"Esqueça o passado."
Quantas vezes já ouvimos essa frase? Por trás dessa orientação aparentemente libertadora existe um medo profundo: o receio de que, ao olharmos para trás, fiquemos presos, remoendo antigas feridas. Mas será que ignorar o passado é realmente a melhor estratégia?
O Passado Que Vive no Presente
Na psicanálise, sabemos que o passado nunca realmente se vai. Ele se manifesta na transferência, nas repetições, nos sintomas que carregamos.
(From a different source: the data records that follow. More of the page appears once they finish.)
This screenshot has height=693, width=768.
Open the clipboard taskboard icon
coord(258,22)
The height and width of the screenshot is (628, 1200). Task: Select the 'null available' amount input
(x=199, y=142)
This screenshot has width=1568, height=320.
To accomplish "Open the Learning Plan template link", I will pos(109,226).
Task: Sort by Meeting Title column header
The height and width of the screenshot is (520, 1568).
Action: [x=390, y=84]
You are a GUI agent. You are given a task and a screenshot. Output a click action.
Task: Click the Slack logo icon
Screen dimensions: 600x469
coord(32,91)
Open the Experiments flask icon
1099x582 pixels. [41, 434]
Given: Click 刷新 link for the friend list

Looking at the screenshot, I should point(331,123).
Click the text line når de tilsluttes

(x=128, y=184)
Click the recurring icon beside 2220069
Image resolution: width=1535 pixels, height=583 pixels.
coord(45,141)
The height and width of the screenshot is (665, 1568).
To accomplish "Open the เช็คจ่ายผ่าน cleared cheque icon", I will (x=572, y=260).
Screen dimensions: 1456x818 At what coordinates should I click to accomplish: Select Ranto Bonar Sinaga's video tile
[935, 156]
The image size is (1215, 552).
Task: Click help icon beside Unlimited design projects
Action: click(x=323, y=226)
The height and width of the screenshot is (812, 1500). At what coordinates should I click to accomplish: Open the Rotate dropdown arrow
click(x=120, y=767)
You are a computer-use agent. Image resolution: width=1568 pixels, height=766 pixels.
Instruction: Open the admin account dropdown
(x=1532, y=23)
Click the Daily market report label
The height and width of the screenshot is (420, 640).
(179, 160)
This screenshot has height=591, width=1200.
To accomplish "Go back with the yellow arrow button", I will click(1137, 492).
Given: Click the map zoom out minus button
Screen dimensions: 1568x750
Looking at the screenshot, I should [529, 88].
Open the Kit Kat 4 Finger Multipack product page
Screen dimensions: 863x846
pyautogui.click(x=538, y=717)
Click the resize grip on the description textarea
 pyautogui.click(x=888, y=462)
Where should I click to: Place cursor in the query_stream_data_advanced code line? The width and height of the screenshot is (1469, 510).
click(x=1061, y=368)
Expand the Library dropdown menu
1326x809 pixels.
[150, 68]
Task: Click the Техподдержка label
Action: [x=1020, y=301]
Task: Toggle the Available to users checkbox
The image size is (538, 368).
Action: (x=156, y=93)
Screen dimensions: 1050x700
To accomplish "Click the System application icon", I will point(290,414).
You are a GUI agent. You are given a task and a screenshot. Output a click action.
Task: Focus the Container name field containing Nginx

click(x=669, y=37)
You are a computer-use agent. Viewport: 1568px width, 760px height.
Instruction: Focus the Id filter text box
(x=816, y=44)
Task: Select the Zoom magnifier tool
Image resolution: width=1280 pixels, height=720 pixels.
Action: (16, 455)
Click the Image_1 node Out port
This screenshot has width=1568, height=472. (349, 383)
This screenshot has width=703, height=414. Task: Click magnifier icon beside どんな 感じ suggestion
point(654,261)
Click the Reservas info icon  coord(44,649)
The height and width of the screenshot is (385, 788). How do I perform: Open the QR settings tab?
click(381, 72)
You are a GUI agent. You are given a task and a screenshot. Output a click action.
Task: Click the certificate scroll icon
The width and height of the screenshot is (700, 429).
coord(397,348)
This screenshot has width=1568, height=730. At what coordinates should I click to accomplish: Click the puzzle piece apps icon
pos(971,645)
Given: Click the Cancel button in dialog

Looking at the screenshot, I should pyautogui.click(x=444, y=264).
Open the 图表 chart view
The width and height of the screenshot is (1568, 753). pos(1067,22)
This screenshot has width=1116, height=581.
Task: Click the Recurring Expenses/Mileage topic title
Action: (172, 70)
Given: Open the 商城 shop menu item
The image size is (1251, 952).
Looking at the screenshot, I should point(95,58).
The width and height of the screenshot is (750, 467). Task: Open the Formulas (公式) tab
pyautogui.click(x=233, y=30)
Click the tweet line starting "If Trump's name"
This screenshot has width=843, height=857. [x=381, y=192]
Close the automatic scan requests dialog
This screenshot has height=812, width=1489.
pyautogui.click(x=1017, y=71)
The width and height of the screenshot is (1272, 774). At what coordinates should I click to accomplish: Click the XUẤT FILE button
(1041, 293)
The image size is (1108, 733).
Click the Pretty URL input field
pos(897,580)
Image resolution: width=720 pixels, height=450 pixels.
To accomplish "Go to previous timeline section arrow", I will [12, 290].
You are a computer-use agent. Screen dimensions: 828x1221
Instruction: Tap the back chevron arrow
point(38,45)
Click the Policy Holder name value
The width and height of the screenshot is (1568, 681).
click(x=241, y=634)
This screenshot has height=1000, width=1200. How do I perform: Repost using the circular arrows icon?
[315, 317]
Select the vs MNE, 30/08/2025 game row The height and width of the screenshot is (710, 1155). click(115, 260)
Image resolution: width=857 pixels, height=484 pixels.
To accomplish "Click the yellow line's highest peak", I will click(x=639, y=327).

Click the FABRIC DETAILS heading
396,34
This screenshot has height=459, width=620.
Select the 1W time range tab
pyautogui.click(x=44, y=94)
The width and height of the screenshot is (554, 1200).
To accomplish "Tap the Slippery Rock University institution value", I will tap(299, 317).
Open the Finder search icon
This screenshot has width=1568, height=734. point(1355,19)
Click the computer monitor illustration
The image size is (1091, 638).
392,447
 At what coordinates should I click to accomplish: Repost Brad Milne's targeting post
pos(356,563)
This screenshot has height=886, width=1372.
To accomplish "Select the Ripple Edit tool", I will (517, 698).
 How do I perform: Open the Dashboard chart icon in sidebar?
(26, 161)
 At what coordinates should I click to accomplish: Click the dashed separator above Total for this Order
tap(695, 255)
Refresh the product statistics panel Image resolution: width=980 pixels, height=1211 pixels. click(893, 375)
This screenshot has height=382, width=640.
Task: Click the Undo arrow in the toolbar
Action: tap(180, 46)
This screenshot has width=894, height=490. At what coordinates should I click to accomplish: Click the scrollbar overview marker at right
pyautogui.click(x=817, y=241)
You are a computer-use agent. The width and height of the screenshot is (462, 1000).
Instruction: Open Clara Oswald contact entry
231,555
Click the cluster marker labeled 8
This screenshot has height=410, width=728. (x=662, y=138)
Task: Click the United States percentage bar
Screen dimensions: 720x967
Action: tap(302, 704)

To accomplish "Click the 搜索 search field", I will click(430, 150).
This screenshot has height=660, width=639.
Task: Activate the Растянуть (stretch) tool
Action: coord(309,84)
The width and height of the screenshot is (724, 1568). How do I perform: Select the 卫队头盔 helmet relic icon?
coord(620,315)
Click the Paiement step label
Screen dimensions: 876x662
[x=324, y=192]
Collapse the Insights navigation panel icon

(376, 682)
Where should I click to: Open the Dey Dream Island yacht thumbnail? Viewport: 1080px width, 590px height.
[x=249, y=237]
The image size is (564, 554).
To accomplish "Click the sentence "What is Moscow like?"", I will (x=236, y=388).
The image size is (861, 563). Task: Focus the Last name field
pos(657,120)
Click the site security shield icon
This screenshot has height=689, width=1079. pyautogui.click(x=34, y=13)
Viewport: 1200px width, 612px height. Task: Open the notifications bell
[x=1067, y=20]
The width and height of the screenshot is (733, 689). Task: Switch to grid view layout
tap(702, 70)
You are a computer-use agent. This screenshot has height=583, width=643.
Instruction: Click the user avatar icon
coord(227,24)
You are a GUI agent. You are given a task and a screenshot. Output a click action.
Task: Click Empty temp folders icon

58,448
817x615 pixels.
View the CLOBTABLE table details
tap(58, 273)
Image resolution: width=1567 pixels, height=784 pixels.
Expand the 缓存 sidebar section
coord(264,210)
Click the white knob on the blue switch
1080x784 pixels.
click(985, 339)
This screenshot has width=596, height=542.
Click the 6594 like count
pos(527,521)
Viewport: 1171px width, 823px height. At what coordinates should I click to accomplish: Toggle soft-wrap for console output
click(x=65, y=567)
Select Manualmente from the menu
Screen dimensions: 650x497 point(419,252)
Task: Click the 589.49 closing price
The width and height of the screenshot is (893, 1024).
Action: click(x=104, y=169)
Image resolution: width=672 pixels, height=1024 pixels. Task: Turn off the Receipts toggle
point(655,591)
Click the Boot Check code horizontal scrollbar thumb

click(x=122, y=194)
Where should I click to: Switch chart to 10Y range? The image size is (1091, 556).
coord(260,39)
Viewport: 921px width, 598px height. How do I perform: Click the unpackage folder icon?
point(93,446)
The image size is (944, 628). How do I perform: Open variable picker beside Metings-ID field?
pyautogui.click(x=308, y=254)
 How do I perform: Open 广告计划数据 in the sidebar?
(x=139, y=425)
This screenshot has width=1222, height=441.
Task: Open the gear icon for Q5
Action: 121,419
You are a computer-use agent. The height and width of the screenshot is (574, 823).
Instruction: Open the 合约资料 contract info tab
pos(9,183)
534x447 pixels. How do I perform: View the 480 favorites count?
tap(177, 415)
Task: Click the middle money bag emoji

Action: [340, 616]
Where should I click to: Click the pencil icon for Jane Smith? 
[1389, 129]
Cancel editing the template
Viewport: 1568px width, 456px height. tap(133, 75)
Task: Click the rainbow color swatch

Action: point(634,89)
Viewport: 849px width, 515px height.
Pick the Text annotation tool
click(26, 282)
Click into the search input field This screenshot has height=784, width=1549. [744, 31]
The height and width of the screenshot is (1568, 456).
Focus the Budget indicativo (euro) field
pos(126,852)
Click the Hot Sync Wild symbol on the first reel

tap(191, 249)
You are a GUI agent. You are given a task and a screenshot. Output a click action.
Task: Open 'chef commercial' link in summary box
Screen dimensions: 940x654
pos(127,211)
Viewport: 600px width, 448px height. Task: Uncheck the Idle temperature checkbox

O passado é sempre uma experiência do presente - ele nos toca, nos influencia e molda quem somos hoje.
Sankofa: A Sabedoria Ancestral Africana
Existe um símbolo africano que nos ensina uma abordagem completamente diferente sobre essa questão: Sankofa.
Pertencente aos símbolos Adinkra (sistema de escrita tradicional africano), Sankofa significa literalmente "olhar para o passado e compreender o futuro". Este símbolo aparece de duas formas: um pássaro com o pescoço voltado para trás, carregando uma pedra preciosa no bico, e um coração estilizado com volutas - ambos representando a mesma filosofia ancestral.
Marcas de Resistência no Brasil
O que me emociona profundamente é descobrir como esse símbolo chegou ao Brasil. Durante a escravidão, os africanos escravizados gravaram discretamente imagens de Sankofa nas grades de portões, janelas e construções - especialmente no Rio de Janeiro, mas espalhadas por todo o país.
Era como se deixassem uma mensagem cifrada: "Não se esqueçam de quem vocês são.
Não se esqueçam de que são um povo com cultura e história próprias."
Essas marcas eram atos de resistência cultural. Mesmo na casa-grande, mesmo sob opressão, conseguiram gravar: "Passamos por aqui. Existimos. Nossa cultura resiste."
O Passado Como Memorial, Não Como Prisão
Sankofa nos ensina que o passado não é um lugar para morar, mas para visitar. Não é uma prisão, mas uma escola. Quando ignoramos nosso passado, perdemos duas coisas preciosas:
Primeiro: Desperdiçamos o conhecimento acumulado em cada experiência vivida. Somos feitos de experiências - mesmo aquelas que não lembramos conscientemente continuam nos formando.
Segundo: Perdemos a sabedoria que vem de compreender nossas vivências, de entender o que devemos repetir e o que devemos deixar para trás.
A Lição de Sankofa Para Nós
O passado está sempre conosco, influenciando nosso presente. A questão não é se devemos ou não olhar para ele - vamos encontrá-lo de qualquer forma. A questão é: como vamos nos relacionar com ele.
Ignorar o passado não funciona. Ficar preso nele, também não.
Mas aprender com ele? Isso pode nos levar à construção de um presente e um futuro genuinamente diferentes.
Nosso passado é memorial - algo para ser lembrado, compreendido e, quando necessário, transformado. Como os africanos que gravaram Sankofa nas estruturas coloniais, podemos honrar nossa história enquanto construímos algo novo.
E você? Como tem se relacionado com seu passado?